Now the servlet in the windows xp m/c (test m/c) throws a file not found exception if try to access an existing file (reachable via windows explorer). The servlet in production is same as in test env and production servlet happily gives the file when i request it and does not throw any error what so ever.

I've see some posts that using drive letter is not a good idea and should use UNC paths instead and i've not tried this yet. I want to know the reason why test servlet fails to get file whereas production servlet works fine.

Thank you very much for your time and help Bo

+1  A: 

Are you running the application server as a service? Drive letter assignments are reliable only if you use interactive programs not services.

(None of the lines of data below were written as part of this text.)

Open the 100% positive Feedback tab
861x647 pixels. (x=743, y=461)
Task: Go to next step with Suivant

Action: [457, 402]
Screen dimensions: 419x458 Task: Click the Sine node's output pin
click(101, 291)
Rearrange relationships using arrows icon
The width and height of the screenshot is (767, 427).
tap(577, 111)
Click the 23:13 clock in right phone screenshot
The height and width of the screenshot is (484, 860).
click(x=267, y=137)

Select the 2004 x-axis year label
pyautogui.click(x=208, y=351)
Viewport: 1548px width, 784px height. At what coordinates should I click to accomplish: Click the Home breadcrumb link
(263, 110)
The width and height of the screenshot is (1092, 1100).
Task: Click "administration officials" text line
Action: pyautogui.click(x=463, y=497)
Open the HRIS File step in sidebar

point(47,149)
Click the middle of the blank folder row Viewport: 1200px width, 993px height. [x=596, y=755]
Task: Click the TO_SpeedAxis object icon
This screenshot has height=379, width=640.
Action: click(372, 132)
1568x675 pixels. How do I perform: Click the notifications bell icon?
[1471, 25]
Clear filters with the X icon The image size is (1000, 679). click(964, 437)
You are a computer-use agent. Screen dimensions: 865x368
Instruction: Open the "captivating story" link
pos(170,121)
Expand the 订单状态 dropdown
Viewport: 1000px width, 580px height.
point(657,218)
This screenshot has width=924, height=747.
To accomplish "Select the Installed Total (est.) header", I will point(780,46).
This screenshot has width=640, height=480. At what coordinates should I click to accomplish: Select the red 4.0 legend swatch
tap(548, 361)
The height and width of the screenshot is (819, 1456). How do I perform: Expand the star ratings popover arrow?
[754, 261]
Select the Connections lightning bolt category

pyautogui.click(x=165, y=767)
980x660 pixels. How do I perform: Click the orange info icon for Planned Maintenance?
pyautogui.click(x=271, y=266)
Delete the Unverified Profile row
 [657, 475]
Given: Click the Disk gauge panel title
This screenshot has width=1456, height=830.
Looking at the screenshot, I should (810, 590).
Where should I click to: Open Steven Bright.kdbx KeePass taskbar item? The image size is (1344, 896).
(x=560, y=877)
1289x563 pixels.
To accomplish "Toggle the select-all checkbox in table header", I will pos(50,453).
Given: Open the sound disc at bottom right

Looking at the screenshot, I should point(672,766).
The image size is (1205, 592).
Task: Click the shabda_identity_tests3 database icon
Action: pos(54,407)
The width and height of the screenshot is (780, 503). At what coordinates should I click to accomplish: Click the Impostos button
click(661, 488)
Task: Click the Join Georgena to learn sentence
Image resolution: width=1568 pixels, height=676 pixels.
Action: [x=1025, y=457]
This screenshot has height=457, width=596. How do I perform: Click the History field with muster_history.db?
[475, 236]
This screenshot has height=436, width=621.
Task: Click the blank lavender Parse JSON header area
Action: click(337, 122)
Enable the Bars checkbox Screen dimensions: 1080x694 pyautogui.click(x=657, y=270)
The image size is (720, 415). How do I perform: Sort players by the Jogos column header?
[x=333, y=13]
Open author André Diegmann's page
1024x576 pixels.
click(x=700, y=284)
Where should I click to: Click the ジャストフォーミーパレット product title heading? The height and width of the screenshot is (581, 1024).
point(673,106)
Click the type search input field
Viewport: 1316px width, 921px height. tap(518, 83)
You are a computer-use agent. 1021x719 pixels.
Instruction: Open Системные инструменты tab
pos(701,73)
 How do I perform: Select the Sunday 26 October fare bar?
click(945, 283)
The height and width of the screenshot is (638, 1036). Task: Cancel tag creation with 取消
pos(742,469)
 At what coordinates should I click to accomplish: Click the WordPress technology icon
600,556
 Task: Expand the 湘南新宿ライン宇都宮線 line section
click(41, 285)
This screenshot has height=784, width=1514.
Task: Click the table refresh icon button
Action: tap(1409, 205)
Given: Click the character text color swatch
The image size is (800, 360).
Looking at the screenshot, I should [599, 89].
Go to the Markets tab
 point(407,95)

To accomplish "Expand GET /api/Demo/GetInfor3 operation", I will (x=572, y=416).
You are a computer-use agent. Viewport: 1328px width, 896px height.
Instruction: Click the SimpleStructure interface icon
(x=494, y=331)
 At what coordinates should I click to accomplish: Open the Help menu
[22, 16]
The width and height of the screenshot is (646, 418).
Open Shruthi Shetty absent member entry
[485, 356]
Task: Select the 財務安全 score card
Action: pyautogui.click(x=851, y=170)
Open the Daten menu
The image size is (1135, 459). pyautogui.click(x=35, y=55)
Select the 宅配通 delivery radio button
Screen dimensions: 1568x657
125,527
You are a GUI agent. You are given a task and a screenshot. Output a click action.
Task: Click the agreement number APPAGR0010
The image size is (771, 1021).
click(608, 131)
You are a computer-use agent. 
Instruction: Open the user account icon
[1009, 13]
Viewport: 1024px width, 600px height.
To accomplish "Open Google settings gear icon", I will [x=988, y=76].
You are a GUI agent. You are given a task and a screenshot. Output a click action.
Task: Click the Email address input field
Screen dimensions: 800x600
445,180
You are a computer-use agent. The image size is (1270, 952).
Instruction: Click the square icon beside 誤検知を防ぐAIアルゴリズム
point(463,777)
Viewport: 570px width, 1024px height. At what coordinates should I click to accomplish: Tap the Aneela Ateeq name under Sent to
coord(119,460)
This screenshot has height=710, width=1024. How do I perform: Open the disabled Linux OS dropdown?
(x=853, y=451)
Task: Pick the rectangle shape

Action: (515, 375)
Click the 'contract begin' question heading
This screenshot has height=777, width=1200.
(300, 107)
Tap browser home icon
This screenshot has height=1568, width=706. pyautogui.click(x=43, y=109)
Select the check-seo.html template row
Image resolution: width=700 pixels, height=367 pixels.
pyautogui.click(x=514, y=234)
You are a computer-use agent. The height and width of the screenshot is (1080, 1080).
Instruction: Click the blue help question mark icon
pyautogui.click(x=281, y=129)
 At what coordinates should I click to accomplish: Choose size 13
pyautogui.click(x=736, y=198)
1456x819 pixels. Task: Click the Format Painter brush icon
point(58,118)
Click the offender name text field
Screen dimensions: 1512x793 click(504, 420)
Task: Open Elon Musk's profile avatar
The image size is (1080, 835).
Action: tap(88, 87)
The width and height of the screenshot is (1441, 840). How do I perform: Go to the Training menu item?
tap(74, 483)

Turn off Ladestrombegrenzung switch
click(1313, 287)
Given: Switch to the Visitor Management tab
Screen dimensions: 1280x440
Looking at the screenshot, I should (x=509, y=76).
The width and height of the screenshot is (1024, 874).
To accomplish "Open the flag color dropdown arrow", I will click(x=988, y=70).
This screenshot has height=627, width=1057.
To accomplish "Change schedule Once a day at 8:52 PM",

A couple of years ago, I tried to resolve a quite identical problem but, at last, I gave up and I used JCIFS to access the files.

andcoz
yes am running the tomcat as a service in both the envs. You are right about interactive programs because i can access the file in win explorer. Dont know about jcifs but will try to see if it fits my problem.
BoCode
andcoz....you are a genius. Yes tomcat in test env was running as a service and in production it was running as an interactive service. I made the test tomcat server run as interactive service (basically remove it as a service and run it thru startup.bat) and now the files are accessible on network drive.
BoCode
A: 

If you run Tomcat with a security manager, the web app code is according to the default configuration only allowed file access to its deployment directory. If you want to change the application policies, you can do that in conf/catalina.policy or you can disable the security manager, if you want your web app code to gain all privileges.

jarnbjo
I'll try and see if there is a change in the catalina.policy in both the envs.
BoCode
just an update, am not running tomcat with any security manager. so i dont know what to do now. can you please help?
BoCode
A: 

You might want to consider running the Tomcat service as the user who has access to the mapped drive.

As pointed out by andcoz, the mappings will not apply for the SYSTEM user in Windows that I presume is being utilized for running Tomcat. You could change the service configuration to run as the user owning the drive mapping and verify if the failure continues to occur.

Related:

FileNotFoundException thrown when the file does exists.

Vineet Reynolds
Vineet this was a great resource. Thank you very very much.